DIRECTIONS ▸
Output only the lines that run from the line holding "You are a computer-use" to the end of the data below, including both ends, without any pictures.

RECORD SET ▸
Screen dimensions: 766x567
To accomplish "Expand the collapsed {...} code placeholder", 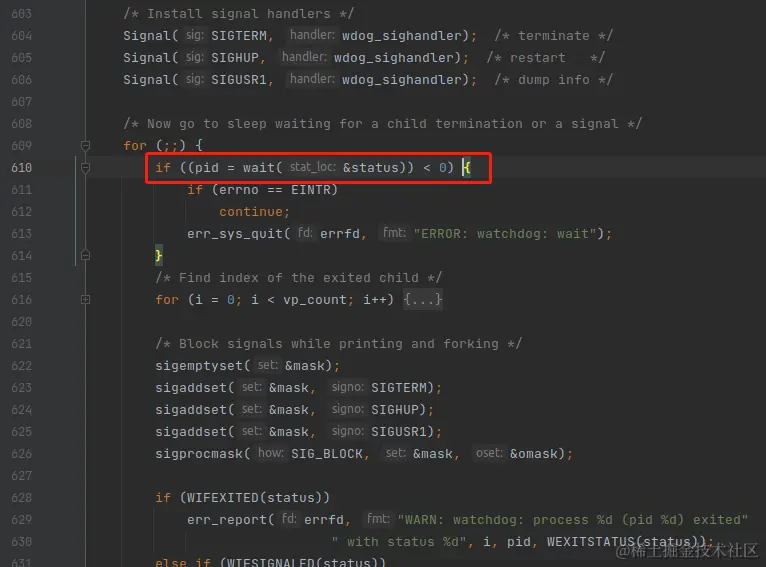I will [x=423, y=299].
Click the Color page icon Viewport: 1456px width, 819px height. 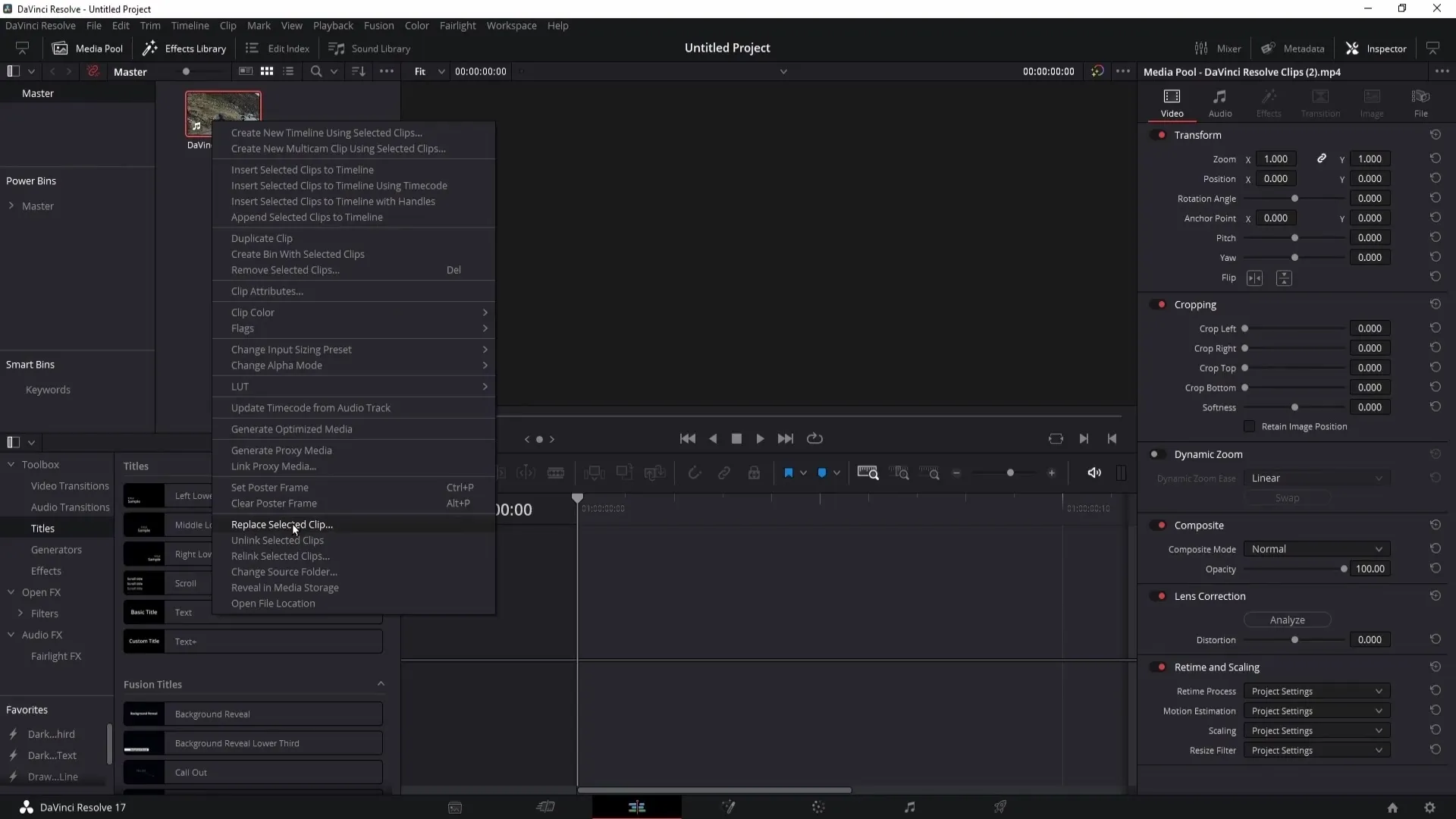tap(820, 807)
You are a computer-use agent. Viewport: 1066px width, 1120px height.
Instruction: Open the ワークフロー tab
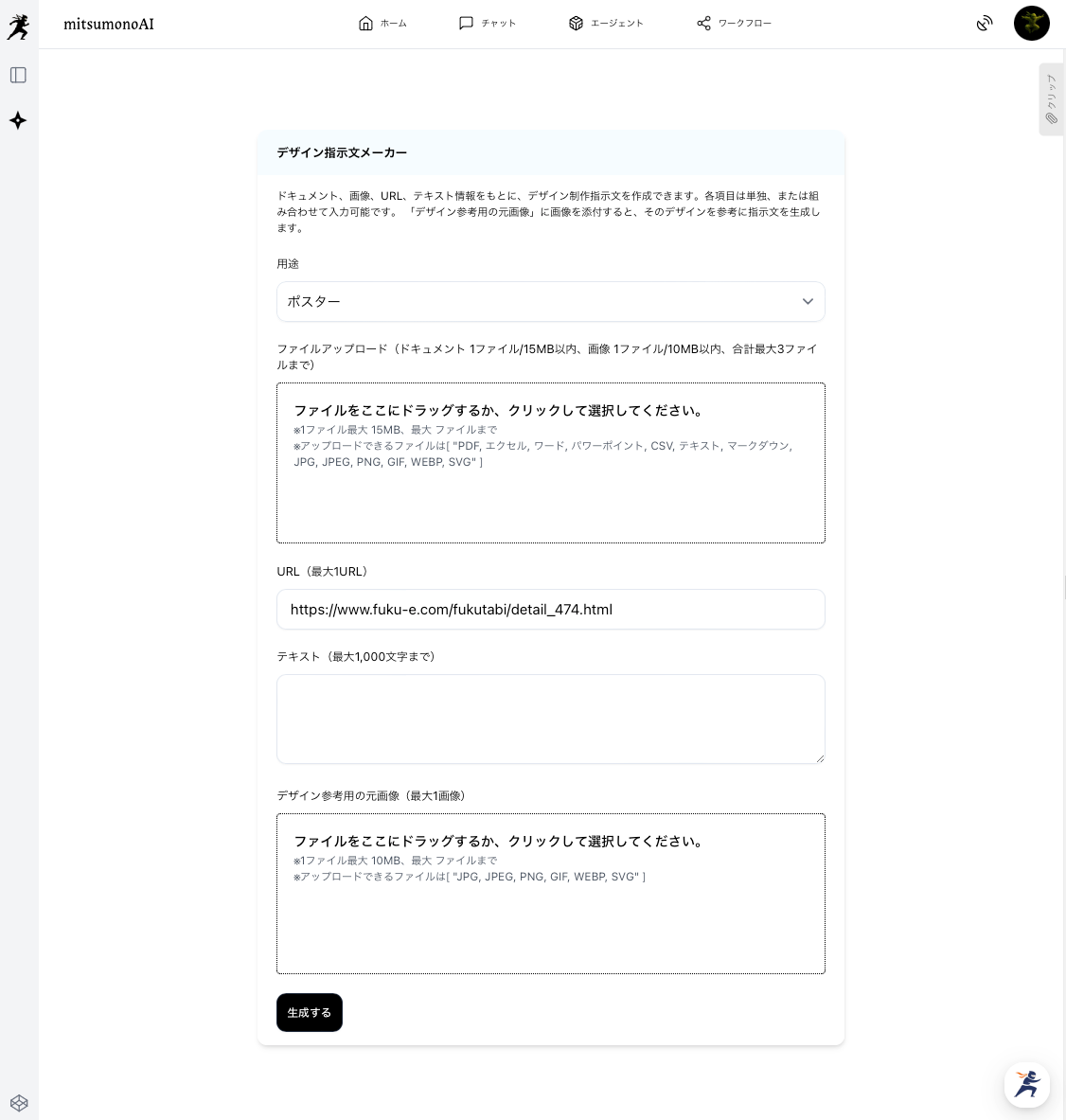[x=734, y=24]
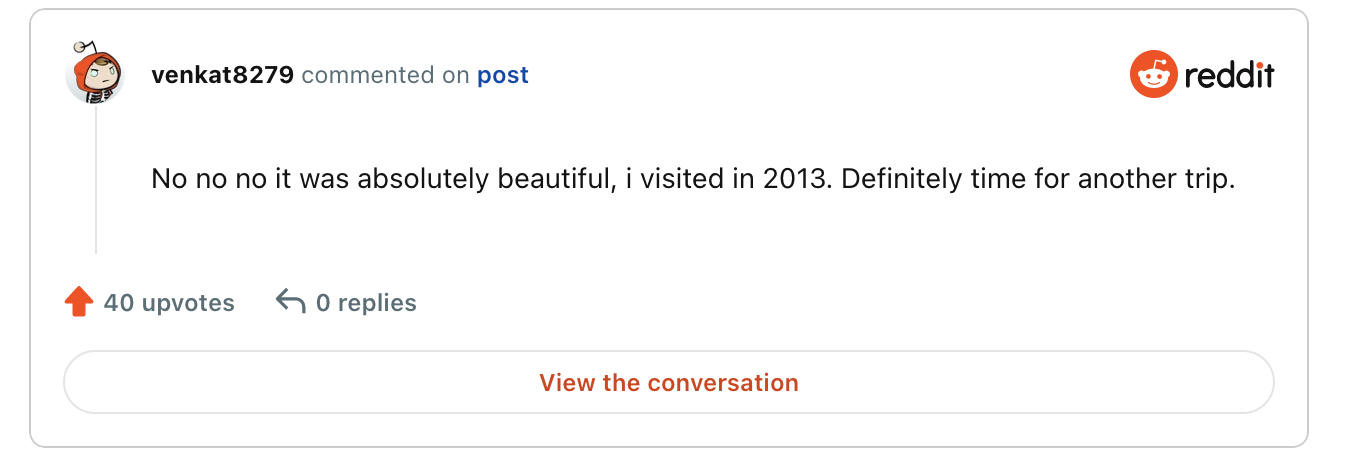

ANSWER TO THIS TASK ▸
You are a computer-use agent. Viewport: 1066px width, 1120px height.
Instruction: Open the ワークフロー tab
[x=734, y=24]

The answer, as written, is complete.